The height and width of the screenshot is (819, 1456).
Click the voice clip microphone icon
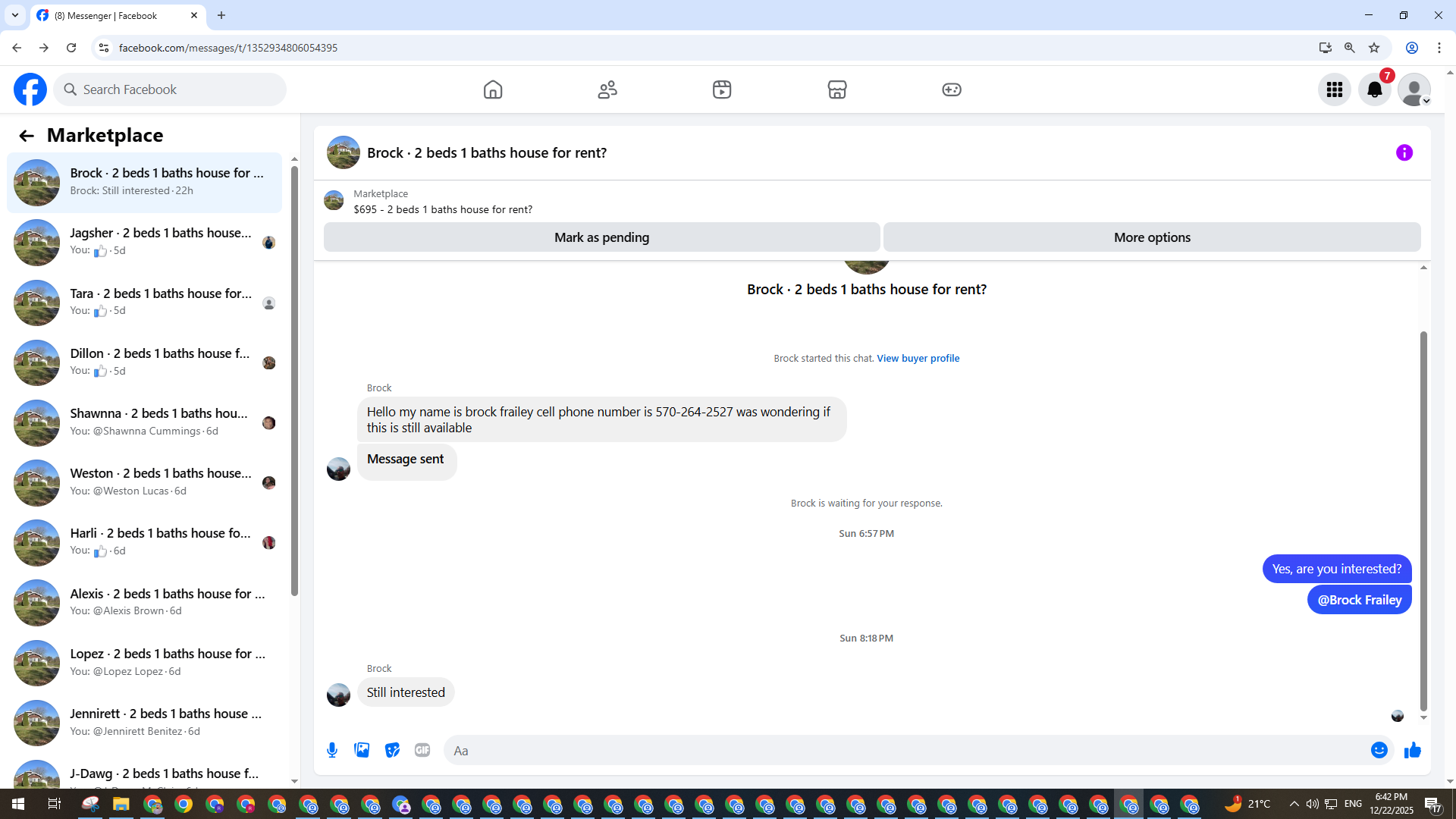click(332, 751)
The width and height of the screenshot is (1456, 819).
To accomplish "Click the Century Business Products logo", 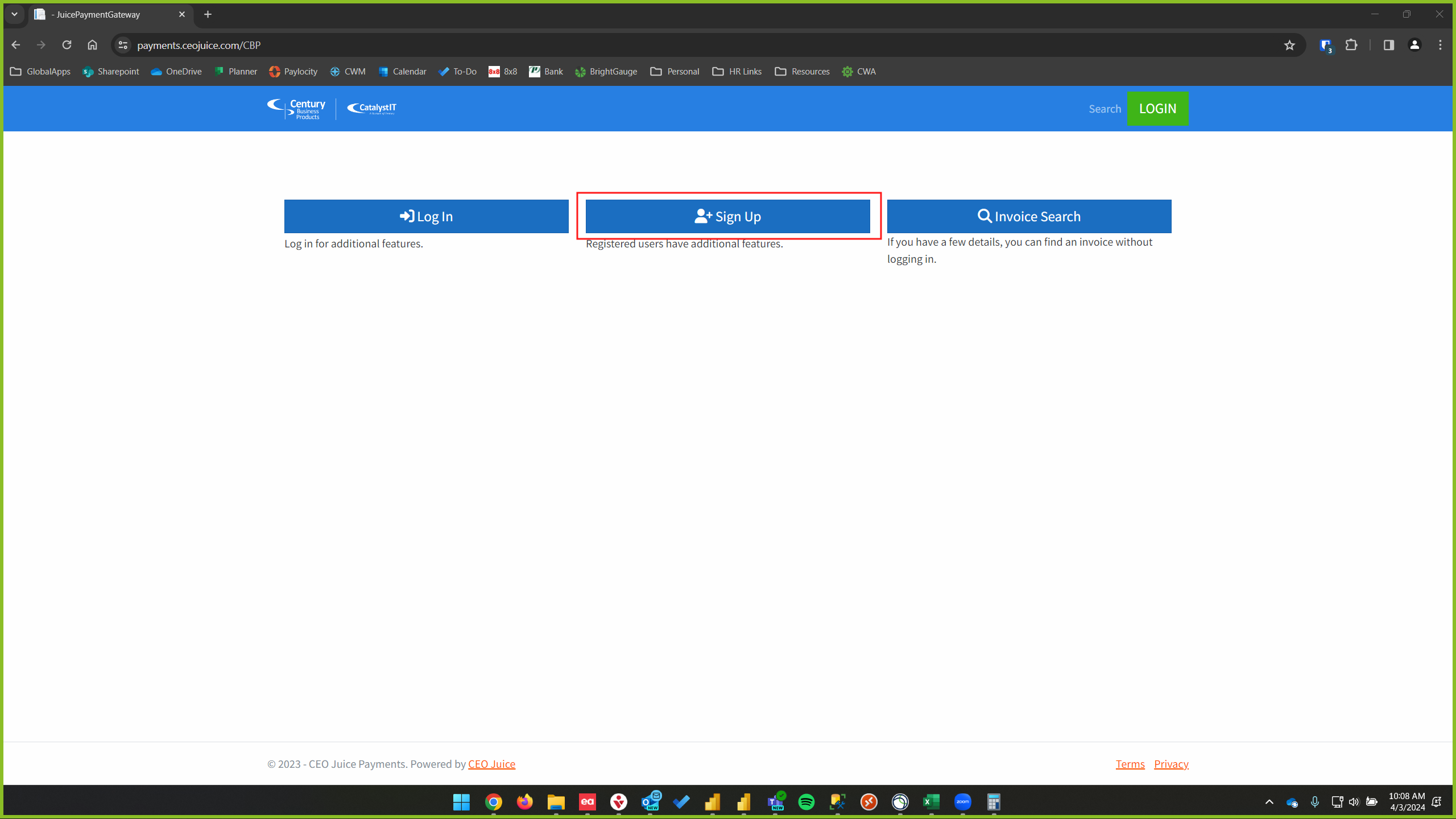I will click(x=297, y=109).
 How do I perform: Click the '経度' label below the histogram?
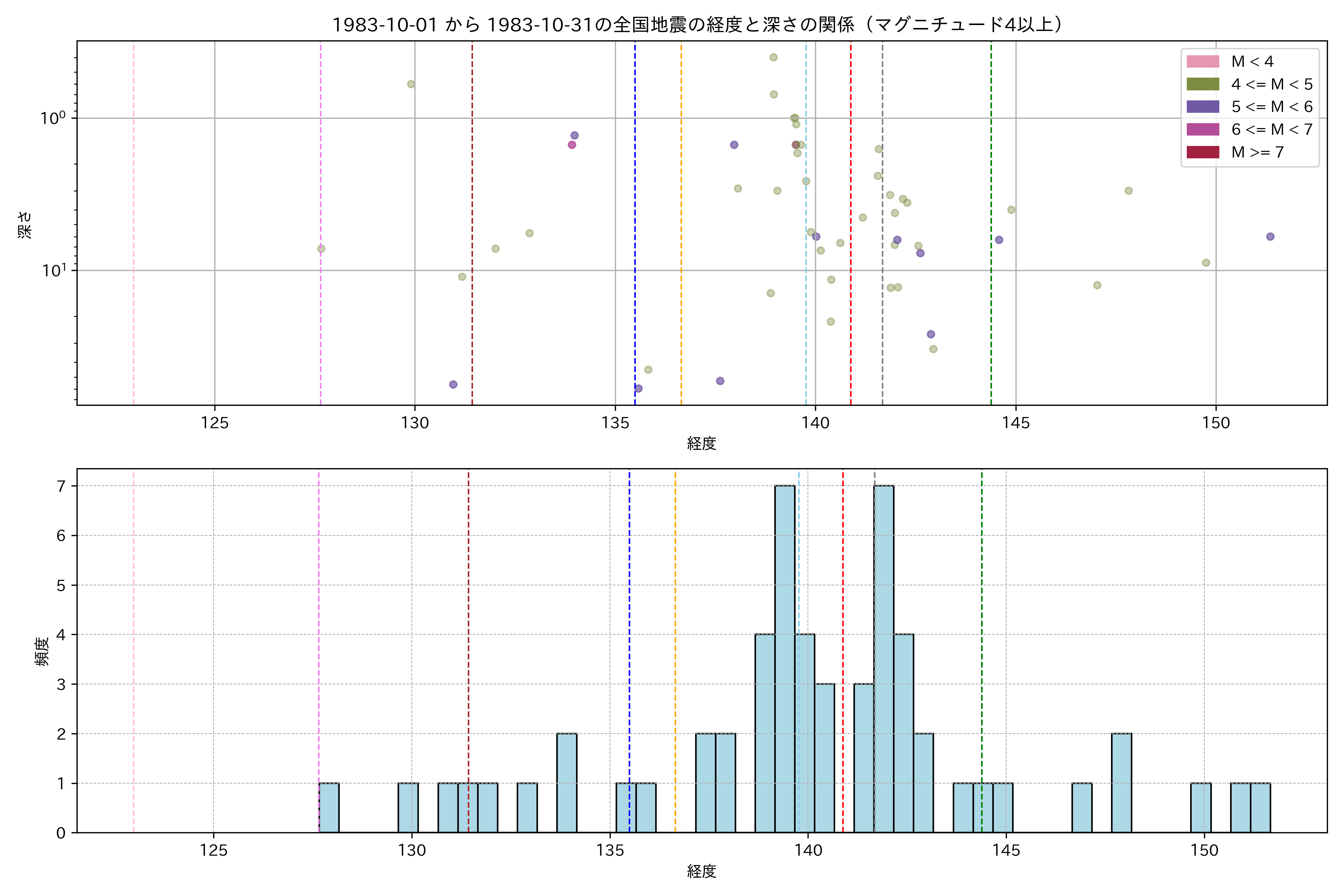[701, 871]
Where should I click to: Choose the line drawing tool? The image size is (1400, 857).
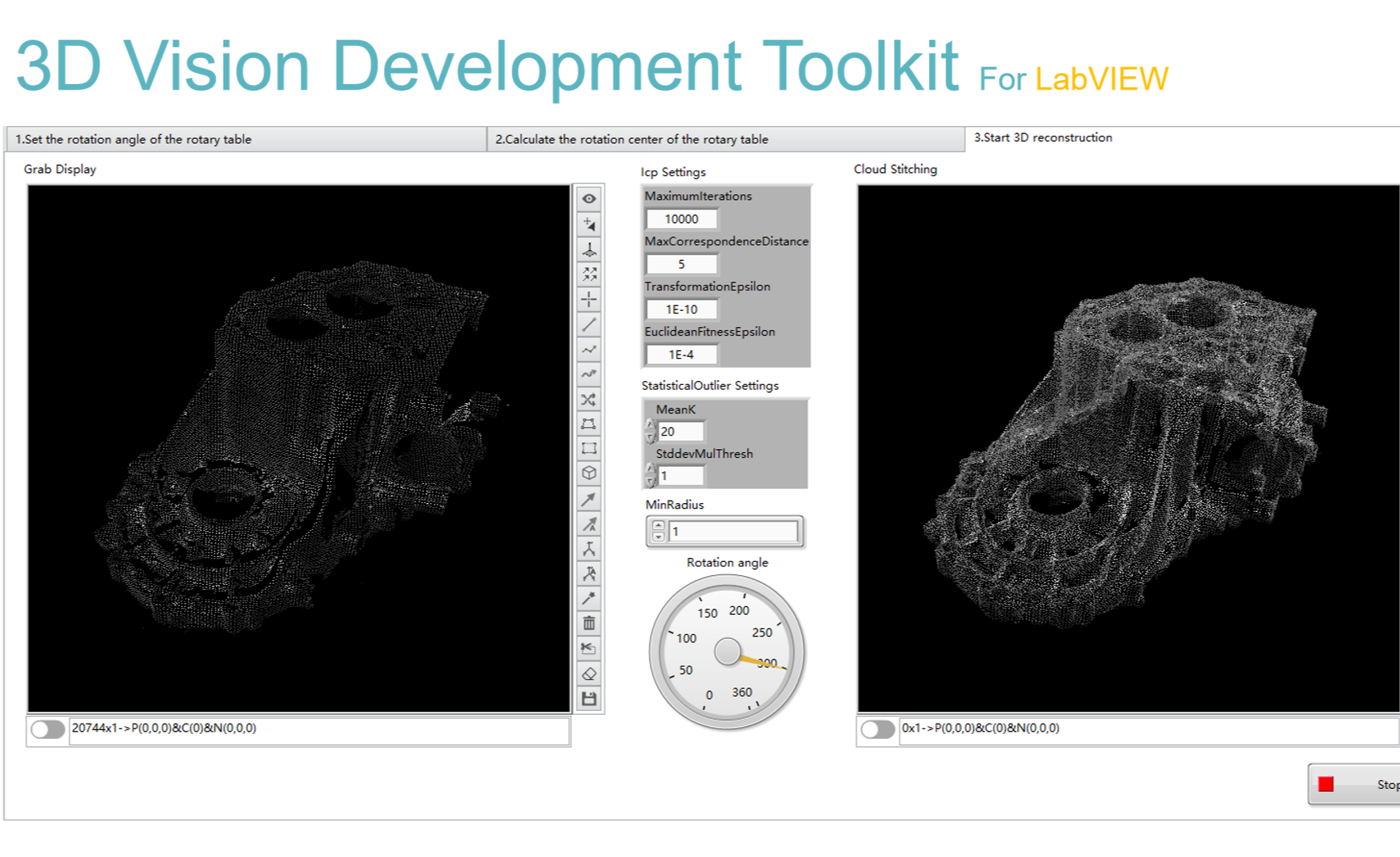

_ _ _ _ _

▸ **Task goal**: Look through the listing above and give the number of lines containing the string "height", with nothing else.

▸ **Answer section**: 2